The plant is currently operating at 100 per cent of its capacity of 2.5 lakh cars. However, in June, only one Nano was manufactured at the factory which has shifted its focus to manufacturing hatchbacks, sedans and the more modern electric vehicles. “This parking lot once used to be full of Tata Nanos. Today other brands have taken over and we transport more than 500-600 cars that roll out of this plant every day,” said an employee of one of the logistic firms stationed at Sanand for providing transportation facilities to the automobile manufacturer.
Compared to the one Nano manufactured in June, 275 units were produced during the same month in 2017. Tata Motors sold just three Nanos in June, compared to 167 units during the same period in 2017. However, the company said it will continue to be produced at Sanand plant till a decision to continue the model beyond 2019 is arrived at.
“The hatchback segment is very important to us and the regulations and customer preferences are going to play a major role in defining various sub-segments within this segment. We already have a well-defined passenger vehicle strategy in place that will look at not only the best way of addressing the segments’ requirements but also an overall perspective of portfolio. We are well aware that the Nano in its present form cannot continue beyond 2019 and may need fresh investments to survive. No decision has been made yet in this regard. Meanwhile, we continue to produce Nano catering to customer demand in key markets,” said a spokesperson of Tata Motors when quizzed about the future of the Tata Nano.
The plant that began with 2,400 employees currently has a workforce of about 4500 who work in two shifts.
The production of Tiago started in 2016, while that of Tigor began in 2017. In the recent past, the plant has also been remodelled to produce the Tigor-EV which is the electric variant of the compact sedan. In January 2018, the company rolled out the first batch of electric vehicles from the Sanand facility in the presence of Tata Group patriarch Ratan Tata. The company has an order to deliver 250 Tigor EVs to state-run Energy Efficiency Services Ltd (EESL) and all of it is being made at Sanand.
The Tata Nano project made Sanand its home in 2008 after shifting its base from Singur in West Bengal due to protests against land acquisition. Set up on 1100 acres with an investment of Rs 2000 crore, the Sanand facility has produced about 12 different variants of Tata Nano in about eight colours.
The facility continues to make engines for Tata Nano and also manufacturers petrol and diesel engines for different variants of Tiago and Tigor. It also manufactures petrol engines of the latest SUV from the Tata stable, Nexon.
The adjoining Tata Motors vendor park currently houses over 25 ancillary units that supply various components of the Tata Motors facility. However, this is a far cry from the 41 vendors to whom plots were alloted when Tata Nano first began operations in June 2010.

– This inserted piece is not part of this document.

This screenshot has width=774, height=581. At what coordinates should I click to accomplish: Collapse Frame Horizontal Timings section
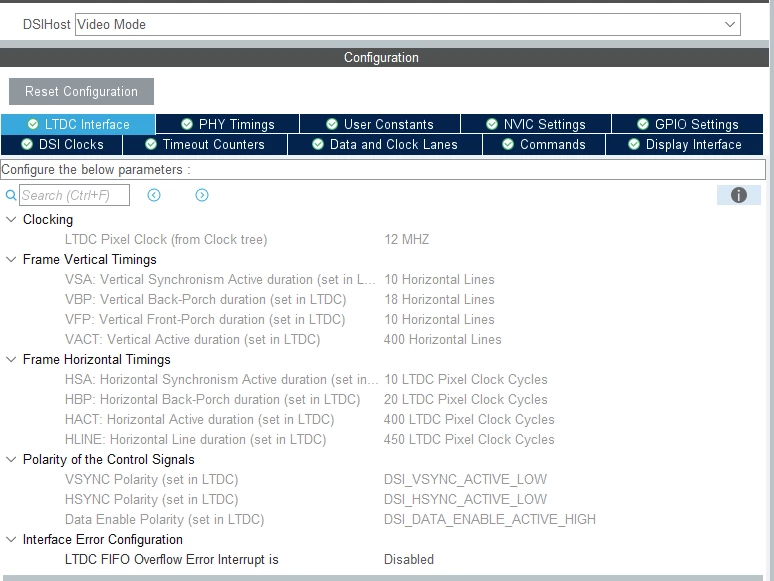point(11,359)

The changes in the company’s strategy for the Sanand plant can be traced back to June 2014, when Tata Motors began contemplating on producing other models at this facility near Ahmedabad. The same year, the plant was shut down for 40 days for “routine maintenance”. During this period, pile-up of unsold inventory had forced the Sanand facility to operate at just five per cent of it’s annual capacity.
In an interview to The Indian Express in May 2015, the then Chief Secretary D J Pandian went public about the idle capacity at the plant and asked the company to manufacture something else after submitting a fresh proposal. A flash strike by over 400 workers demanding better wages and formation of an union threatened to disrupt operations at the plant in February 2016. Though the issue was resolved, fortunes of the Nano model failed to look up.